──────── STUDY TEXT ────────
Intervention and supports for individuals and families

Many of the studies profiled below focus on Early Intervention (EI) for pre-school children with autism and building supports for their families.

Research theme leader: Professor Alison Lane

Researchers: Cheryl Dissanayake, Megan Clark, Josephine Barbaro, Katy Unwin

Our research focuses on how best to promote positive outcomes for autistic children and their families, beginning at the earliest possible time, and understanding the predictors of best outcomes for children and their families. In so doing, it’s important to acknowledge that intervention and supports at any age provides benefits for autistic people and their families. Much of our work in this program is how best to support learning in natural environments that young children typically find themselves in such as in early childhood education and care settings and the home, which is the key early learning environment of all children.

We are currently investigating:

  • the long-term outcomes of autistic children diagnosed early who accesses early intervention,
  • the effect of different learning environments on intervention outcomes,
  • predictors of developmental outcomes to different types of intervention,
  • the support their families provide and need, and
  • the family outcomes of autistic children accessing early intervention.
────────
**EXERCISES**
(1) Answer these questions from the research overview.
(a) Who is named as the research theme leader?
(b) On which age group do many of the profiled studies focus?
(c) What does the overview call the home?
(2) State whether each statement agrees with the research overview, and quote the words that decide it.
(a) Cheryl Dissanayake is the research theme leader.
(b) The overview says intervention and supports bring benefits only in early childhood.
(c) One current investigation looks at how different learning environments affect intervention outcomes.
The items that follow have no connection to the research overview.
──────── RECORDS SUPPLIED ────────
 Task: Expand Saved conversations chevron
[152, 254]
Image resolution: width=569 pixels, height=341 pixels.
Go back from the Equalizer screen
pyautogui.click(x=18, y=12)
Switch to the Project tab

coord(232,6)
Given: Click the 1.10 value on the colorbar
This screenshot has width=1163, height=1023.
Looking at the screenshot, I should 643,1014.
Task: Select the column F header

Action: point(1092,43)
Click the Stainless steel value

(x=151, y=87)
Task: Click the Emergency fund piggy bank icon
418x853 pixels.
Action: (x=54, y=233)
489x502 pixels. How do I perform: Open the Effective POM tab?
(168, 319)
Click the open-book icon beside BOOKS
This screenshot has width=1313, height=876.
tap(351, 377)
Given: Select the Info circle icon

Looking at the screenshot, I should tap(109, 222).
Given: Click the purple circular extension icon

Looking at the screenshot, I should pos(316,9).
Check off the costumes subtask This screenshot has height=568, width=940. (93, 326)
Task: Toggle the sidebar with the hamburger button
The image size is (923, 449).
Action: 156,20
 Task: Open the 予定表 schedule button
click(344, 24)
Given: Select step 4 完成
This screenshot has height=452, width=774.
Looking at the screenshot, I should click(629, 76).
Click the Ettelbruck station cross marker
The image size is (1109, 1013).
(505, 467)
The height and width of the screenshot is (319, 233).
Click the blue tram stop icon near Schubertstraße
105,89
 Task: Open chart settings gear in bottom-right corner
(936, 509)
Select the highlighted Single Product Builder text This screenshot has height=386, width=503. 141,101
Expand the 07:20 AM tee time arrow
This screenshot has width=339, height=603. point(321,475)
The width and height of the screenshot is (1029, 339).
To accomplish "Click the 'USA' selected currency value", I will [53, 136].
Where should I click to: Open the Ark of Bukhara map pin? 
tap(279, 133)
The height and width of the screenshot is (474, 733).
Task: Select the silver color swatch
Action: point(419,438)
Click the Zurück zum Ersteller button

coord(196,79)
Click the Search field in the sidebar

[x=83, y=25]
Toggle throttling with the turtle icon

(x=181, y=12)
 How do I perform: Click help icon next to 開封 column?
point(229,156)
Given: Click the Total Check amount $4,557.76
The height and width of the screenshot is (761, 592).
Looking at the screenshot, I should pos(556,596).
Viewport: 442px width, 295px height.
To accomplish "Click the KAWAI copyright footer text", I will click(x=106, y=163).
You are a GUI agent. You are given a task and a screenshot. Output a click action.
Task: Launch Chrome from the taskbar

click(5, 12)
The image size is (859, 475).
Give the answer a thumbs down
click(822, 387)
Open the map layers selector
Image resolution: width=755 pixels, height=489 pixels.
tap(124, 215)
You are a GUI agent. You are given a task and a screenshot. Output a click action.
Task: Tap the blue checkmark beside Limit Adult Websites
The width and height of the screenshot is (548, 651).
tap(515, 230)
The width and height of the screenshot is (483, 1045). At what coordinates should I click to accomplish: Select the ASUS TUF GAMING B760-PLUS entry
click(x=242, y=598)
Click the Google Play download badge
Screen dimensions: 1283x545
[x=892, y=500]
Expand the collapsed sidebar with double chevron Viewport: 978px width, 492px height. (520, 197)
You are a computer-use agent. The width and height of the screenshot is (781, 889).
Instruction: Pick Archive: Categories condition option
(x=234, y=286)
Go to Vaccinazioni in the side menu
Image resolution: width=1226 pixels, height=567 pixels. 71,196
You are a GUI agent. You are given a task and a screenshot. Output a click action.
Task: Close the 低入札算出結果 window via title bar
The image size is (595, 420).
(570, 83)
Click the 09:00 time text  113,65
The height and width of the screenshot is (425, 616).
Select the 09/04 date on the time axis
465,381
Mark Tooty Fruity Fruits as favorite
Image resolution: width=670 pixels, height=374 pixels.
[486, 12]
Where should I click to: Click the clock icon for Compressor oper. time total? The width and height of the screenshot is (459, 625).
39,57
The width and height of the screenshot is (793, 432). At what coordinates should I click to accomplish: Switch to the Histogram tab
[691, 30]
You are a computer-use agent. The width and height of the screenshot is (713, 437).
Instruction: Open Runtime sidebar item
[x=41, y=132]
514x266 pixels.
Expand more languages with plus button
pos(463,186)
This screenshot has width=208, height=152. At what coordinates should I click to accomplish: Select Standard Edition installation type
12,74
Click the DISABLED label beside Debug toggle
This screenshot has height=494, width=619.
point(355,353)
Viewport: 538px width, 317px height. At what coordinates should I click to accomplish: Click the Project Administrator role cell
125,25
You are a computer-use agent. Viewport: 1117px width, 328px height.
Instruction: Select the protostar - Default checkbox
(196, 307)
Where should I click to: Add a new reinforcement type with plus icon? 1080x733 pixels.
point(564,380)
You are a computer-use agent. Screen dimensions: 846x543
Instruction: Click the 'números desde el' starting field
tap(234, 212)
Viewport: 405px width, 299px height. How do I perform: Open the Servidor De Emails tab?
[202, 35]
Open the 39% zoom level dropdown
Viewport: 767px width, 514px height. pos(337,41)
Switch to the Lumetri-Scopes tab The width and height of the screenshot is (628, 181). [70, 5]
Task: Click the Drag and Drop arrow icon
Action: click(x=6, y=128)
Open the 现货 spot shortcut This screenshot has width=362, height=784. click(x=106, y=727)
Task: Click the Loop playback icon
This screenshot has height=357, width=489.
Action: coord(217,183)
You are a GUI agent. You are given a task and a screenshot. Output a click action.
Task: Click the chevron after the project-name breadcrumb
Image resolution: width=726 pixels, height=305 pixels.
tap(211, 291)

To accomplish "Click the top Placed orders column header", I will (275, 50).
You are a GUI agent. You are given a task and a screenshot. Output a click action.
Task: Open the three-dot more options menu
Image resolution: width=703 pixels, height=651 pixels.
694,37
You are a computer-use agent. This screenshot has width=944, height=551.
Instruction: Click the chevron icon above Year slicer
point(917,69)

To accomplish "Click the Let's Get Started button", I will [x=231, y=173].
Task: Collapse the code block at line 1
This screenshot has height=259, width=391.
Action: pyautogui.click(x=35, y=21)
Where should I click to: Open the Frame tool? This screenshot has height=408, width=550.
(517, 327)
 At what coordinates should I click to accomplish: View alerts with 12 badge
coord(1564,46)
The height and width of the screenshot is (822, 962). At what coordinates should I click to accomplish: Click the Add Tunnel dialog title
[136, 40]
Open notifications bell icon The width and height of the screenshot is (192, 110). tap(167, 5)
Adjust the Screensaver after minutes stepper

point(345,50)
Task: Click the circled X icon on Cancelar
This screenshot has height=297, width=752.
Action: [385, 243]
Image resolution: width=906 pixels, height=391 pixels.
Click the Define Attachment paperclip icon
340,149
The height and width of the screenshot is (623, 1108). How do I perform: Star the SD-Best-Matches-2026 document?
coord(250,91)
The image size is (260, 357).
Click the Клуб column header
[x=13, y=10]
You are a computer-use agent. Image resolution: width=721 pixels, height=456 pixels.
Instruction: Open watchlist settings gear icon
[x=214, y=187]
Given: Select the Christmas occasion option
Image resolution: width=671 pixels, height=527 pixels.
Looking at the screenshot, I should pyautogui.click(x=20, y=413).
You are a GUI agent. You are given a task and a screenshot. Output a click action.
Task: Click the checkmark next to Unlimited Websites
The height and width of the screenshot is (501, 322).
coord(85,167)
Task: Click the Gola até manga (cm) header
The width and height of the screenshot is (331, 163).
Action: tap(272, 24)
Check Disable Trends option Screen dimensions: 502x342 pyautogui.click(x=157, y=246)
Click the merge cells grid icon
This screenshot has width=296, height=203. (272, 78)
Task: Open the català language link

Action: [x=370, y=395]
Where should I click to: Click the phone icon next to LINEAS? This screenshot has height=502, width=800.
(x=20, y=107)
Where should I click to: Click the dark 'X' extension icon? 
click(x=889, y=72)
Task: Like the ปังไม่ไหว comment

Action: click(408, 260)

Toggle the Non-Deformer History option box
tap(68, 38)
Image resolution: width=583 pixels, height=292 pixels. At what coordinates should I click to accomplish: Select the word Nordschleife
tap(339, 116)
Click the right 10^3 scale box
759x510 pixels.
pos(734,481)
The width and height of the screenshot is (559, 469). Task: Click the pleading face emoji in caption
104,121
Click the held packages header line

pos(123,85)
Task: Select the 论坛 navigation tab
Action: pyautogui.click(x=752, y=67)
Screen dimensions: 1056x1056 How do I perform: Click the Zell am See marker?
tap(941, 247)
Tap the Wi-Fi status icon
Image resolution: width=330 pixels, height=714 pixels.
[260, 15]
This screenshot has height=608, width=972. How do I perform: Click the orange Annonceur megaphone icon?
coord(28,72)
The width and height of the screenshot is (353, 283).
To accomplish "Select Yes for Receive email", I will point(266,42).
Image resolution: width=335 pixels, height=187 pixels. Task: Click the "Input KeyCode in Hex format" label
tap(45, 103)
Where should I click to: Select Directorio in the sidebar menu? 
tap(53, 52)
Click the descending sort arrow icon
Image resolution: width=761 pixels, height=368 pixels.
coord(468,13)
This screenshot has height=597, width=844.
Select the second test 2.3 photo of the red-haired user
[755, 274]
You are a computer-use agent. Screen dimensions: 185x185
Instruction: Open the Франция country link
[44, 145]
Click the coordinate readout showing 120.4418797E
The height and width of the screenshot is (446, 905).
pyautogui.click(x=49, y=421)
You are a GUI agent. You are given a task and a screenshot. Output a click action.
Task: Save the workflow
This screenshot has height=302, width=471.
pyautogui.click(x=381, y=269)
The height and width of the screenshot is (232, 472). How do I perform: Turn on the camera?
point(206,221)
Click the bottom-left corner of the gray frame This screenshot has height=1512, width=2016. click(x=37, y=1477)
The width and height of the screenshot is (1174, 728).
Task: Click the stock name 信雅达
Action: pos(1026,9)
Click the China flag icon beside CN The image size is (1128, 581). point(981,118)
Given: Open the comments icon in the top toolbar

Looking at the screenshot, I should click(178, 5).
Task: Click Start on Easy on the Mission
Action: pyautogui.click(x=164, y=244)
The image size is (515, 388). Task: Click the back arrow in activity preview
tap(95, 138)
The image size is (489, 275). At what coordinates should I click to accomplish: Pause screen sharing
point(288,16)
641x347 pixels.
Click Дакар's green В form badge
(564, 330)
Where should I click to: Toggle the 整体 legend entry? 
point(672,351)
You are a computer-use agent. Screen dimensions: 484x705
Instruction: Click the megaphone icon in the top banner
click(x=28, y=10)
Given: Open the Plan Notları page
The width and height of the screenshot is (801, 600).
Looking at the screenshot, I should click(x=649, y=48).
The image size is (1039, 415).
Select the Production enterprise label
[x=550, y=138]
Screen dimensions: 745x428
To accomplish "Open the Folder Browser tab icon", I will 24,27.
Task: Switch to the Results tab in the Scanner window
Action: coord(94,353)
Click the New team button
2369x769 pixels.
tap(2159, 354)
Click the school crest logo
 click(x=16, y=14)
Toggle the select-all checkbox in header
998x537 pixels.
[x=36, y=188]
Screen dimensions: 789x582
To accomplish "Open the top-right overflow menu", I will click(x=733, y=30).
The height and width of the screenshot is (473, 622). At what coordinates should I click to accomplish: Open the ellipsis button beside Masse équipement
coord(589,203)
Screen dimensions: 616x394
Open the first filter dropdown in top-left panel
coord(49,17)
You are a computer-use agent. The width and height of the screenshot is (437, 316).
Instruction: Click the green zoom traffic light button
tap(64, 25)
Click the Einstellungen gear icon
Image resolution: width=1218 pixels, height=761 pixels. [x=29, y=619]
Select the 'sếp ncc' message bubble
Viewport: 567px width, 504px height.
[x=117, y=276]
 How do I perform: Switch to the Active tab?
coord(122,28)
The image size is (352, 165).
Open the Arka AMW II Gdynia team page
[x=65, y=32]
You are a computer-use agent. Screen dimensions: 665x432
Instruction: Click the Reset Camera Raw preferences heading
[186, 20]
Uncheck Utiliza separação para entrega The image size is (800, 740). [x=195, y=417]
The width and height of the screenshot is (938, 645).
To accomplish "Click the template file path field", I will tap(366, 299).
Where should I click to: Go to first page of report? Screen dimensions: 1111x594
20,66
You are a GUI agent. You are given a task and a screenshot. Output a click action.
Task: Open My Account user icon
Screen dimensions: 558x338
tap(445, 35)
────────
**ANSWERS FOR THE EXERCISE**
(1)
(a) Professor Alison Lane
(b) Pre-school children with autism
(c) The key early learning environment of all children

(2)
(a) No: "Research theme leader: Professor Alison Lane"
(b) No: "intervention and supports at any age provides benefits for autistic people and their families"
(c) Yes: "the effect of different learning environments on intervention outcomes"